Mais écoutez ce qui suit, c’est encore plus sidérant!

Max Brisson s’étonne : « On aurait décidé cela, lors d’un conseil municipal ? »

Michel Veunac : « Absolument pas! Et je n’ai pas raté un seul conseil. Ensuite, fallait-il une délibération pour ce genre de décision ? Je ne sais pas « .

Pour 126 000  €, décidément, tu n’as plus rien et ça ne mérite vraiment pas de creuser plus que cela! On croit rêver.

Près de 400 000 € pour les additions oubliées de Borotra !

Oui, vendredi soir encore, on a beaucoup parlé du passé et des folies d’un monarque qui décidait tout seul, au mépris de toutes les règles démocratiques.

C’est Frédéric Domège qui soulève un nouveau lièvre (positionnez-vous à 3h16) en évoquant un appel d’offres de 200 000 € pour des contrats publicitaires liés au BO. Le Mozart de la Finance Lafite de gémir : « Ce sont des résidus de marchés passés, concernant le droit à l’image des joueurs. On n’a pas le choix !  »  Et Michel Veunac de rappeler : « J’ai demandé à ce que nous soyons présents dans la gestion du BO et à avoir un droit de regard » Au vu des additions, c’est bien la moindre des choses!

Surtout que ce n’est pas fini. Un peu auparavant, le contribuable biarrot avait appris que le skatepark faisait encore des siennes. « Sur cet exercice, on a besoin de 30 000 €, précise Guy Lafite, même si on cherche à réduire les coûts de l’opération » , tandis que Michel Veunac pour casser définitivement le moral des contribuables en rajoute  » Quand le skatepark sera achevé, la vraie question qui se pose sera sa gestion. Qui va le gérer? Comment? » Au hasard, les fils Poueyts ?

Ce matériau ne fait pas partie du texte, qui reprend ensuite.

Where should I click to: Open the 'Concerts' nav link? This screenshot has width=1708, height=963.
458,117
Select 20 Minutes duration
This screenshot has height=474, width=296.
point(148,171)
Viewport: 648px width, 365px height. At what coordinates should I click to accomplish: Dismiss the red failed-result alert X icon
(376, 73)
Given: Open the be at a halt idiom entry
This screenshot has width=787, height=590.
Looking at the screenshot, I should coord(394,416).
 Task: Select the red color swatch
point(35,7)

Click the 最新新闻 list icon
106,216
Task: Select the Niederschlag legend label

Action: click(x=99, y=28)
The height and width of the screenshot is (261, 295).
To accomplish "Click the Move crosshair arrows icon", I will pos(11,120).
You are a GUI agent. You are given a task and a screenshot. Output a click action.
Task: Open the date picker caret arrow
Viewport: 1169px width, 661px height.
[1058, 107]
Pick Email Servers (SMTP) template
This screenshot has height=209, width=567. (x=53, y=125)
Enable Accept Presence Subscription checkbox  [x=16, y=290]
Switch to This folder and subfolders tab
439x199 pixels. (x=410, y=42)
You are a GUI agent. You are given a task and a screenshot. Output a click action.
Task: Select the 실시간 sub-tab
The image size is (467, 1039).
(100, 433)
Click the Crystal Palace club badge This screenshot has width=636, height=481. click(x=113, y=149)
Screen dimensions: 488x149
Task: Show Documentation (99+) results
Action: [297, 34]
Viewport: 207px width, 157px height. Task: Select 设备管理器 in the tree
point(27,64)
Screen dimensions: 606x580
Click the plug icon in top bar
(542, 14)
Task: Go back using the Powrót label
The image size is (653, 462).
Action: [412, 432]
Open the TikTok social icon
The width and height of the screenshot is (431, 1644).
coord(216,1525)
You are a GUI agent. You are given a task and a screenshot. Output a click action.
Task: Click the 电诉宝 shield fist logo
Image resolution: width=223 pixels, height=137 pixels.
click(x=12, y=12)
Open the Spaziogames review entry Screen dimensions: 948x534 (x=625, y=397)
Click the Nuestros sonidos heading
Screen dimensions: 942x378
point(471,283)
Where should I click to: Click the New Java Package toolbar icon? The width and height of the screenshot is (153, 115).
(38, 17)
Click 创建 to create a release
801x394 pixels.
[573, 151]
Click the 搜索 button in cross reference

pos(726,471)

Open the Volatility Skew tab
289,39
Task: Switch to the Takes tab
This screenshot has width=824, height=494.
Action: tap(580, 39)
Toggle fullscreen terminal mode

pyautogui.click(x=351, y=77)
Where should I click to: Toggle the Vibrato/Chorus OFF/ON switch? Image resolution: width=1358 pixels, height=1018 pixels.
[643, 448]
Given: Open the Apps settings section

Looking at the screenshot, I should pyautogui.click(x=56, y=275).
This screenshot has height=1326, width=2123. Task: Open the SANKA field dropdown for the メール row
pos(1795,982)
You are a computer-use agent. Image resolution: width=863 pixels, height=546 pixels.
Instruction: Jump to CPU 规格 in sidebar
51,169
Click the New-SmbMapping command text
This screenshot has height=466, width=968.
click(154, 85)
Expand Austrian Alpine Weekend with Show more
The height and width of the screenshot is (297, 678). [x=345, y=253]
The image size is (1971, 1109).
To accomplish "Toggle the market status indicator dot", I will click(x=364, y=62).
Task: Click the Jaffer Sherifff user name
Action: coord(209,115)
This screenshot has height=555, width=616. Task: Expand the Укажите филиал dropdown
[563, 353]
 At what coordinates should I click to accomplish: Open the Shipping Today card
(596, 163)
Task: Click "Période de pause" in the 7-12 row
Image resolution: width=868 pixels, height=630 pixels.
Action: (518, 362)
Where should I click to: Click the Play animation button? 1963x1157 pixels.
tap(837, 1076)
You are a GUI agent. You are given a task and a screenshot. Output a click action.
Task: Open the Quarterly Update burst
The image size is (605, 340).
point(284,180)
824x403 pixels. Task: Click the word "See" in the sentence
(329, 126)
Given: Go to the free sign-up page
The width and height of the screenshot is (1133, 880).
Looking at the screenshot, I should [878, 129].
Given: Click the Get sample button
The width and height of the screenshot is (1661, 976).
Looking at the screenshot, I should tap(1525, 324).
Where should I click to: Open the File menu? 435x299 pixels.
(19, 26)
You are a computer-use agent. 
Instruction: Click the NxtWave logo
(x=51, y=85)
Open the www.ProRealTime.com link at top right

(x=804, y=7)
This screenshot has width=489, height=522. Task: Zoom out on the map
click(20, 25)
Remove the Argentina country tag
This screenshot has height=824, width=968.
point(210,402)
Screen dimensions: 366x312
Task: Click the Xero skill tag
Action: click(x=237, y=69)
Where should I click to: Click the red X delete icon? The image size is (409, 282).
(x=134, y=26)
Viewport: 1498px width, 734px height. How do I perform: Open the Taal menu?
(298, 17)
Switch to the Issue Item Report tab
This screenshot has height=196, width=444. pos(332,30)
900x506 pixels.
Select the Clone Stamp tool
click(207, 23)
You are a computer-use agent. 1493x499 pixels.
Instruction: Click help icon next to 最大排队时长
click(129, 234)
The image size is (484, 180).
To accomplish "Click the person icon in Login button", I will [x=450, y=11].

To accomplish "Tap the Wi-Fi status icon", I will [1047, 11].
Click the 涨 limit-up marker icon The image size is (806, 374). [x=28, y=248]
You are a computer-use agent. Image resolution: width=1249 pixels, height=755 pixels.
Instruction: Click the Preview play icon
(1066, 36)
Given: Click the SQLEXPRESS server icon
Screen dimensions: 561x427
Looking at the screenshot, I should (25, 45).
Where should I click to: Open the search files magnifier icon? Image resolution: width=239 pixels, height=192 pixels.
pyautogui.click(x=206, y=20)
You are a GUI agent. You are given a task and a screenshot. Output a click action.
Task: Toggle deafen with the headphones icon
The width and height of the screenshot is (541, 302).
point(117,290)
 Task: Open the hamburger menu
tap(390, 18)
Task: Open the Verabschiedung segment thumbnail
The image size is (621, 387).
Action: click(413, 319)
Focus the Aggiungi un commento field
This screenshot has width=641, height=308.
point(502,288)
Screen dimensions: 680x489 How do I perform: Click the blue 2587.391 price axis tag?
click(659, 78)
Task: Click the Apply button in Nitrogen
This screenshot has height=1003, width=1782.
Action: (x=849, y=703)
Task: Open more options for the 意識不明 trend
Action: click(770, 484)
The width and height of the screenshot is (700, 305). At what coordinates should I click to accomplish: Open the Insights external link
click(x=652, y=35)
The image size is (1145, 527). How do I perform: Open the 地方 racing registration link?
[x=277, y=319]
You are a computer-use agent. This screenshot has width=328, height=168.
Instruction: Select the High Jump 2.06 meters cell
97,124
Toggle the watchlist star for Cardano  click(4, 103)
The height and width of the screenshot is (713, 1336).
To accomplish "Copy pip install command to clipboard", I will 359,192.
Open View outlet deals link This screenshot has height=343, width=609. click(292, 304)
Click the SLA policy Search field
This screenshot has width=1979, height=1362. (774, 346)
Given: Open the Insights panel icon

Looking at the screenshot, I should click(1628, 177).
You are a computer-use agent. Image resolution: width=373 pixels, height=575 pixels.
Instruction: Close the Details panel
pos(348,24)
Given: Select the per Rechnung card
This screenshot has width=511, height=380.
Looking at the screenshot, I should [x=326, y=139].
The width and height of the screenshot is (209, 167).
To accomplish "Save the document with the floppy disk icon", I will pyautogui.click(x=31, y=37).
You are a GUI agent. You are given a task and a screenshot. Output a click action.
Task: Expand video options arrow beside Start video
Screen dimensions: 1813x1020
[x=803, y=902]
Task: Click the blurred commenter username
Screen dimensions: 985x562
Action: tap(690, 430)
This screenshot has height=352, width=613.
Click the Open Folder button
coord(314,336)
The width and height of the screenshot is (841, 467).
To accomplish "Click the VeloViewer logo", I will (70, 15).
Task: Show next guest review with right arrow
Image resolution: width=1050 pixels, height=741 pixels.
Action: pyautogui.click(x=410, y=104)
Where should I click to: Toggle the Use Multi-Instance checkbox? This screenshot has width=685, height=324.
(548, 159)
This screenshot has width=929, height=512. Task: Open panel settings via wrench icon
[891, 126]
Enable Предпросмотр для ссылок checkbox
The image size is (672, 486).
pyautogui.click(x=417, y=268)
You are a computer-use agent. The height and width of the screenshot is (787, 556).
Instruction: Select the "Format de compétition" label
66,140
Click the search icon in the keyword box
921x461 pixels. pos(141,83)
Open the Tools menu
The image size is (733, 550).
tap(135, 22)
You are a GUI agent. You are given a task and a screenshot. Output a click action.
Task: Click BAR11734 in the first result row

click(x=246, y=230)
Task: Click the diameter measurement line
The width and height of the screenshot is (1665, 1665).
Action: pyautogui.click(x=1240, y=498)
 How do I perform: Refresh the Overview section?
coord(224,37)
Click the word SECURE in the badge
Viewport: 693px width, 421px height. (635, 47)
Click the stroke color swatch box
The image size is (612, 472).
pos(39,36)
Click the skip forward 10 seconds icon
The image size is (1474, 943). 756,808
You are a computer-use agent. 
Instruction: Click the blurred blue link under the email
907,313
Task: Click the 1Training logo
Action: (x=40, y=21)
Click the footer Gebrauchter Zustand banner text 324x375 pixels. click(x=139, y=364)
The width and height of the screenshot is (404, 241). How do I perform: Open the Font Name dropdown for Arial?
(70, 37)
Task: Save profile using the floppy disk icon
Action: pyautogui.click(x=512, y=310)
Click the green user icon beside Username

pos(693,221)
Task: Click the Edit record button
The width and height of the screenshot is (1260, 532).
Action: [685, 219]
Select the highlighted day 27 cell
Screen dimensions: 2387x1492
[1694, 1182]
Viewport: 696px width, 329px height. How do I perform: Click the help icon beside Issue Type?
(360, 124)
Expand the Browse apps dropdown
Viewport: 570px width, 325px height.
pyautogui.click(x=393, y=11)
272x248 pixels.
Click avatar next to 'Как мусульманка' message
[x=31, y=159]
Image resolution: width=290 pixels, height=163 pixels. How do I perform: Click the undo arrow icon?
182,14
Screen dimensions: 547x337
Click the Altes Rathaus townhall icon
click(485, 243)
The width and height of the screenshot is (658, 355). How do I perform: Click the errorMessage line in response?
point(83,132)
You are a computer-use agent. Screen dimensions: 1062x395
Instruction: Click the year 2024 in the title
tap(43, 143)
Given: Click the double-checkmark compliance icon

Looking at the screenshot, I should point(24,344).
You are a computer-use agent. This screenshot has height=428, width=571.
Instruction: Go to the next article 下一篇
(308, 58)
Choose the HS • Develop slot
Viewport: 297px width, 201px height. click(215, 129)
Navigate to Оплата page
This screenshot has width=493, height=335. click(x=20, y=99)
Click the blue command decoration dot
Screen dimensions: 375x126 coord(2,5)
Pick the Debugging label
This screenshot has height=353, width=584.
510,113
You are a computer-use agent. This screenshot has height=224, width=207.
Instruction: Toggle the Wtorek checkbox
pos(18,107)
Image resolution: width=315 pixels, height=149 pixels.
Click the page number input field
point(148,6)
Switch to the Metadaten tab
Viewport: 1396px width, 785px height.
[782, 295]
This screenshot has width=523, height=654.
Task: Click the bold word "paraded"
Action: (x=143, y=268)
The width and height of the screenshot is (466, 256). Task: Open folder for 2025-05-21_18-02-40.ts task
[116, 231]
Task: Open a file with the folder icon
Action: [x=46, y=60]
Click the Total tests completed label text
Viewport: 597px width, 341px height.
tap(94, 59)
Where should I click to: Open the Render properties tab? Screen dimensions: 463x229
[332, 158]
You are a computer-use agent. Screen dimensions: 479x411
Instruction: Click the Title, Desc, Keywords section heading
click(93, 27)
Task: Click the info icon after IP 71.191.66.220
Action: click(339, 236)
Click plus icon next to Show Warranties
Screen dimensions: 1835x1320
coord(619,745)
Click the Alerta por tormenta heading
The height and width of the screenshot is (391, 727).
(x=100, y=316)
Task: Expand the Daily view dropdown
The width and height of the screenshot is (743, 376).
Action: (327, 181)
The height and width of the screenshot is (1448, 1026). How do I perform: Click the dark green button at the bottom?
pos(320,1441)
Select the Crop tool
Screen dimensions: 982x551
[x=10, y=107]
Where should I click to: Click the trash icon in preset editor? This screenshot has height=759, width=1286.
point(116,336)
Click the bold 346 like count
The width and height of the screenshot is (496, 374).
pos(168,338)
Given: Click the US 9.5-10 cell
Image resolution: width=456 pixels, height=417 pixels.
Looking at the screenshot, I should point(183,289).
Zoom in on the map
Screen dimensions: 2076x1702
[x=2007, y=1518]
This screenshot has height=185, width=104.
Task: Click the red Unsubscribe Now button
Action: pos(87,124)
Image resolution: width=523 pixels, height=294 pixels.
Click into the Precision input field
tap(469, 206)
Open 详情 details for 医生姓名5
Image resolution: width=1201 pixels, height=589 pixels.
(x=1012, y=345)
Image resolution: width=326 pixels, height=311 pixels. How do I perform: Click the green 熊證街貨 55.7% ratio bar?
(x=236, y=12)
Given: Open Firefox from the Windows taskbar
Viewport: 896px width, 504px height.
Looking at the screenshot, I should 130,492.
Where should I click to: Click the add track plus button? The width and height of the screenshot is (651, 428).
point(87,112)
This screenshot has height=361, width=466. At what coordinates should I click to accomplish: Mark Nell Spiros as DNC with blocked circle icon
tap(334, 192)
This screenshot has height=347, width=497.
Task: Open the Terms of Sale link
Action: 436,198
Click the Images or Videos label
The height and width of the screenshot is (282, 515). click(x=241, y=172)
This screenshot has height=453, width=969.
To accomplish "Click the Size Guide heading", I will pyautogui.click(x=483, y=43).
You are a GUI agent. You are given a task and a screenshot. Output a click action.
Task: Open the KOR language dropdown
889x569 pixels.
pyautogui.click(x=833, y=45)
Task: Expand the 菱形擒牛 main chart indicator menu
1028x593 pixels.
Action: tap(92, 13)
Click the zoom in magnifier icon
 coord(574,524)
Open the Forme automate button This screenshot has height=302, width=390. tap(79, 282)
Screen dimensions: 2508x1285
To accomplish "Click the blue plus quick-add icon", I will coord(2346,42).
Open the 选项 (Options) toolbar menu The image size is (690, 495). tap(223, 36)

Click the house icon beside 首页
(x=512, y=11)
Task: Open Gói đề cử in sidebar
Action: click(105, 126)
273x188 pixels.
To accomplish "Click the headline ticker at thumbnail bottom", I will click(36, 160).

On n’a décidément pas fini de payer la mégalomanie de l’ancien maire. Entre les statues, le skatepark et le BO, voilà encore près de 400 000 € d’imprévus qui partent de la caisse. On dit quoi? Merci Didier ! Et on lui élève une statue?

Presque aussi doué que son maître à penser

Si l’opposition a plutôt bien fait son travail, vendredi, en multipliant les questions embarrassantes pour la majorité, et en soulignant le coût des « Jeudis de l’Océan« , 163  000 € pour une opération qui n’a pas fait vendre un seul ticket à la Cité de l’Océan et qui, cette fois, doit tout à Veunac et rien à Borotra, un détail semble pourtant lui avoir échappé.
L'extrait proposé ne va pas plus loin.